These poems came to me, and I let them out. In a way, there is nothing of mine in them, apart from their humanity.
I wrote these poems using automatic writing, but with a difference: each time I used automatic writing before, I was deeply connected to my own conscious experience. Now, I’ve stepped away from the center, shifted my weight to a place where my name wasn’t present, and gathered everything I wanted to emerge in rhythm and words.
Perhaps one of the highest expressions of language is that which is not solely tied to its material and practical utility, but to the pure beauty of existing for its own sake.
Here I share with you some tips to do the same, in case you want to try this beautiful kind of poetry at home.
How to Let Poetry Speak Through You
A) Using your body helps: move, play, and find the rhythm in your own body. It helps you avoid linear, coherent, logical thinking.
B) Judgment makes the words disappear: let them surface without resistance.
C) Poems are meant to be read aloud, as they are also songs. Words already know where they belong, but it’s up to you to give them space.
D) Sometimes several words want to emerge or can fit in the same place: try them all without dismissing any. You’ll know which one the poem needs.
E) Words can rhyme in many ways—be creative with the sounds and don’t feel bound by rules.

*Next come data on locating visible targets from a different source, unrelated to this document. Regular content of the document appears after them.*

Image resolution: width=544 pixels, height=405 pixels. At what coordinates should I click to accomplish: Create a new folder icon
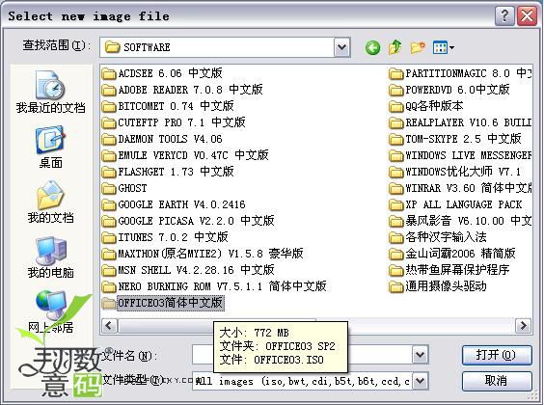click(418, 47)
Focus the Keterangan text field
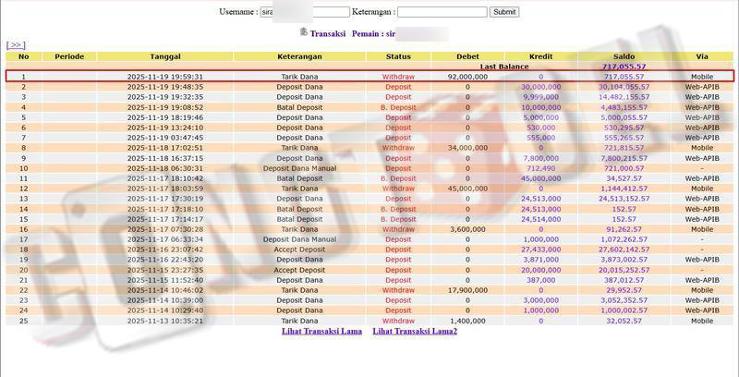This screenshot has height=377, width=739. point(442,12)
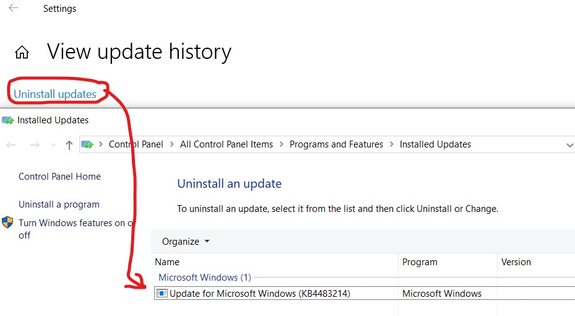Screen dimensions: 575x316
Task: Click the Explorer back navigation arrow
Action: point(11,145)
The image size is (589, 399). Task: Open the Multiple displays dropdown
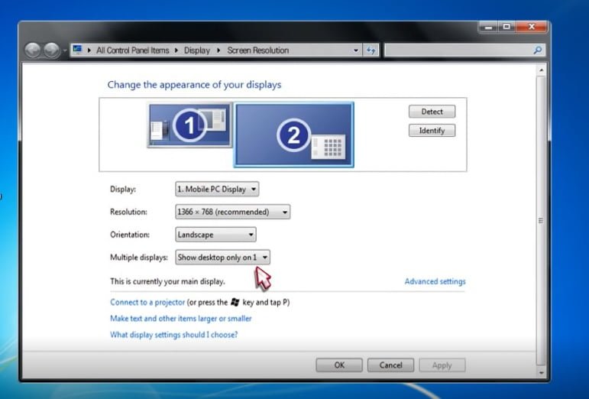(x=222, y=258)
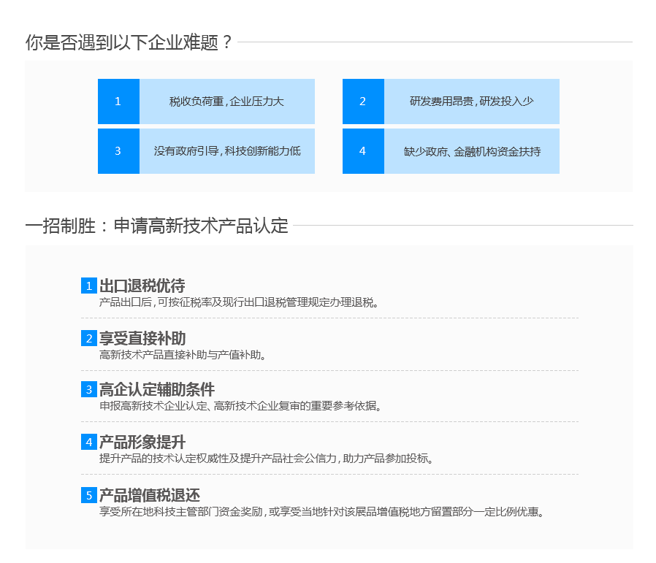This screenshot has height=563, width=656.
Task: Open the 出口退税优待 heading
Action: pos(142,286)
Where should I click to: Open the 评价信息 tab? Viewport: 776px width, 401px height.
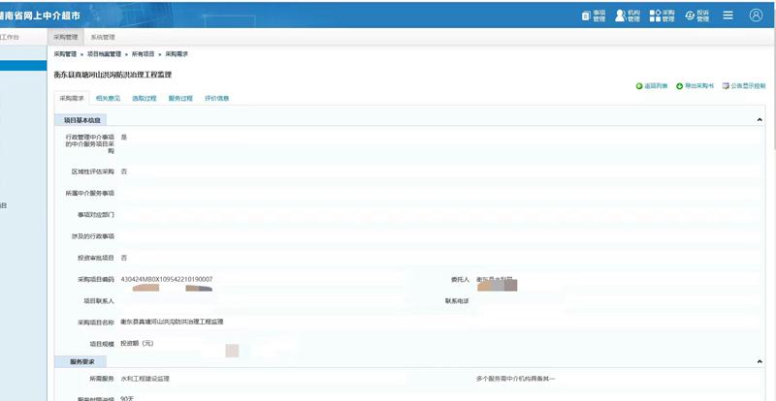click(x=216, y=99)
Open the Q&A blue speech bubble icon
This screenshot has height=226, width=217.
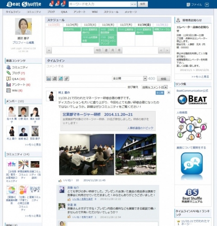click(x=192, y=164)
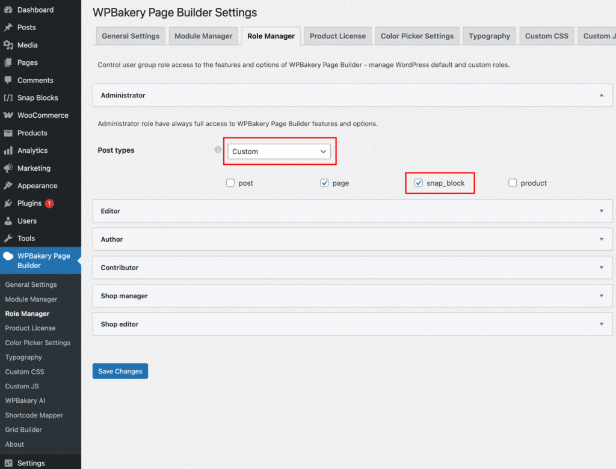Open Grid Builder from sidebar submenu
The image size is (616, 469).
click(x=23, y=430)

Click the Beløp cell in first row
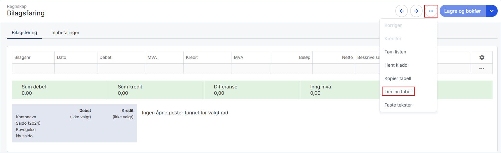pyautogui.click(x=291, y=69)
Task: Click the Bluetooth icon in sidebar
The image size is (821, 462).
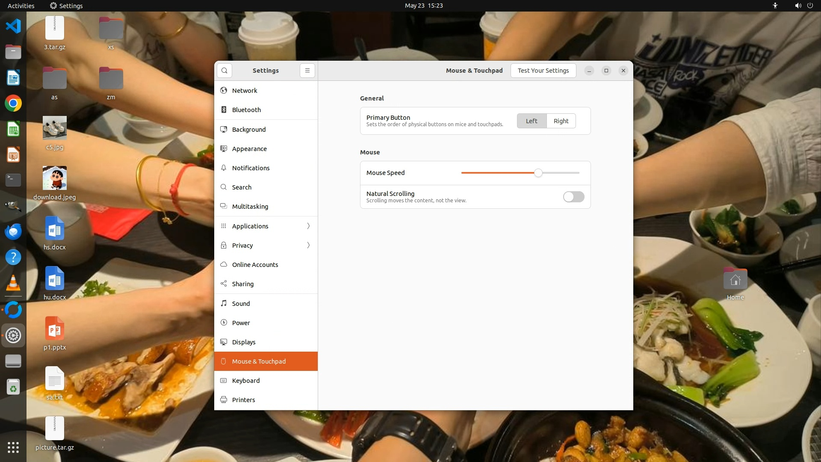Action: pos(224,110)
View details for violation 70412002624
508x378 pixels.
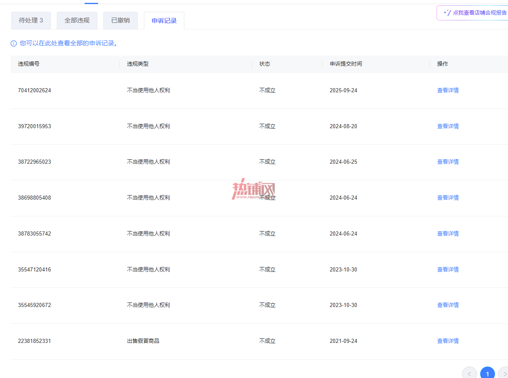448,90
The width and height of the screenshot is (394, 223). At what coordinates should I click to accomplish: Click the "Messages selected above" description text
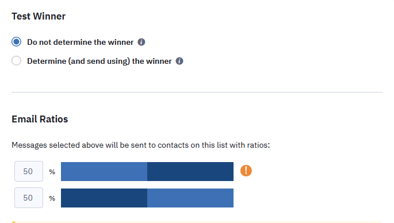click(141, 145)
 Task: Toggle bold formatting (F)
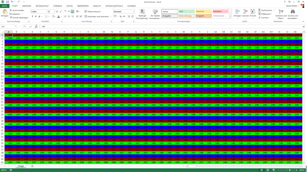[32, 16]
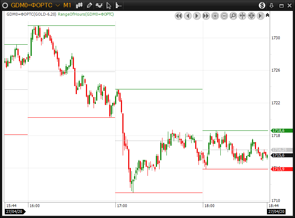Click the down arrow pin icon
Image resolution: width=295 pixels, height=218 pixels.
(x=271, y=5)
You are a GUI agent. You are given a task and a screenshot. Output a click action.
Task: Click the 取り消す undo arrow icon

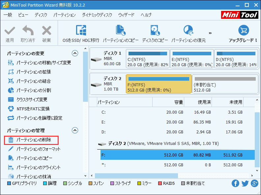point(28,31)
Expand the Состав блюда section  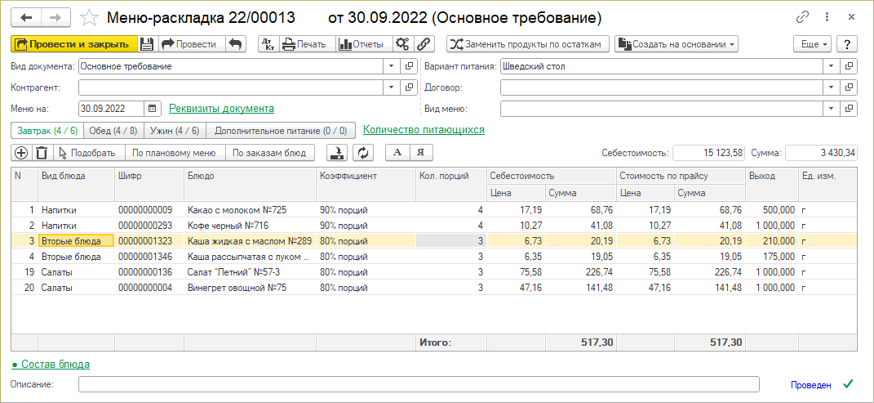pyautogui.click(x=51, y=364)
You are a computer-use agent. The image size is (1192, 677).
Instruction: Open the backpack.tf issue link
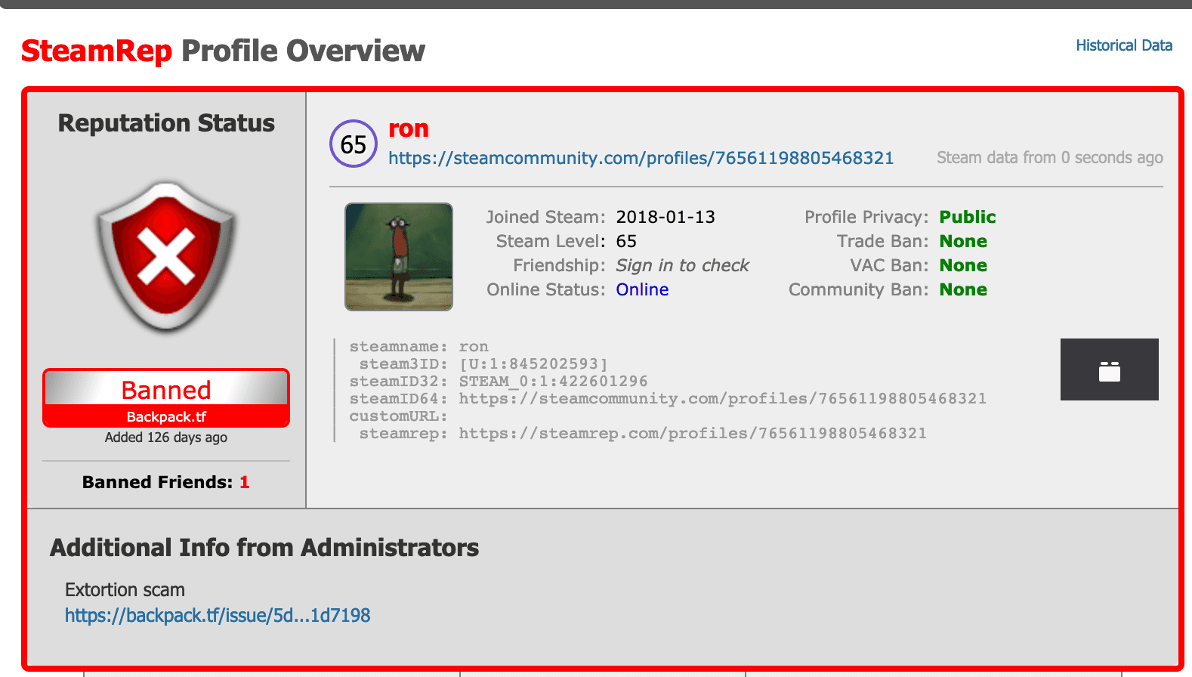218,615
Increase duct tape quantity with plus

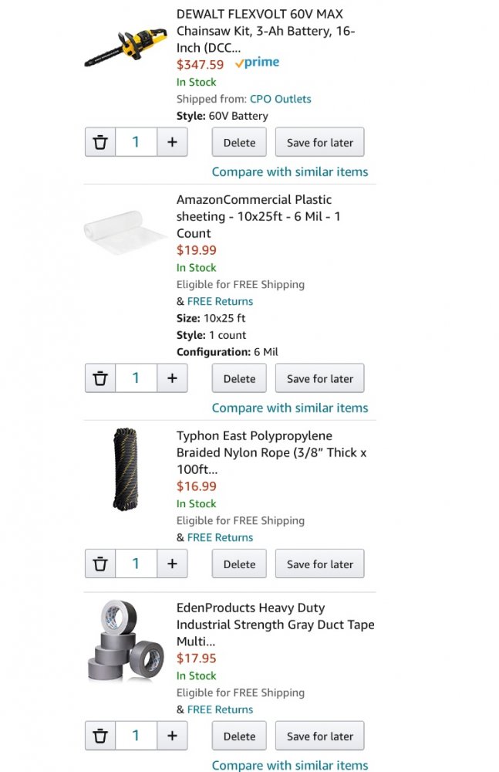tap(172, 736)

F) It’s common for everything to come all at once, like a spring. Write it down quickly, even if you want to refine it later.
G) Have fun.
What Else?
I wrote this book in collaboration with ChatGPT, asking them what logical meaning they could gather from these surrealist poems.
Their interpretations surprised me, and I enjoyed challenging their logical mind to make sense of chaos according to the parameters of common sense.
Perhaps all our expressions have something to say, and I would dare to suggest that our greatest truth lies within the depths of absurdity.
I encourage you to do the same, whether as a form of creation or self-exploration… I’m sure the creative child within all of us is eager for an invitation to play.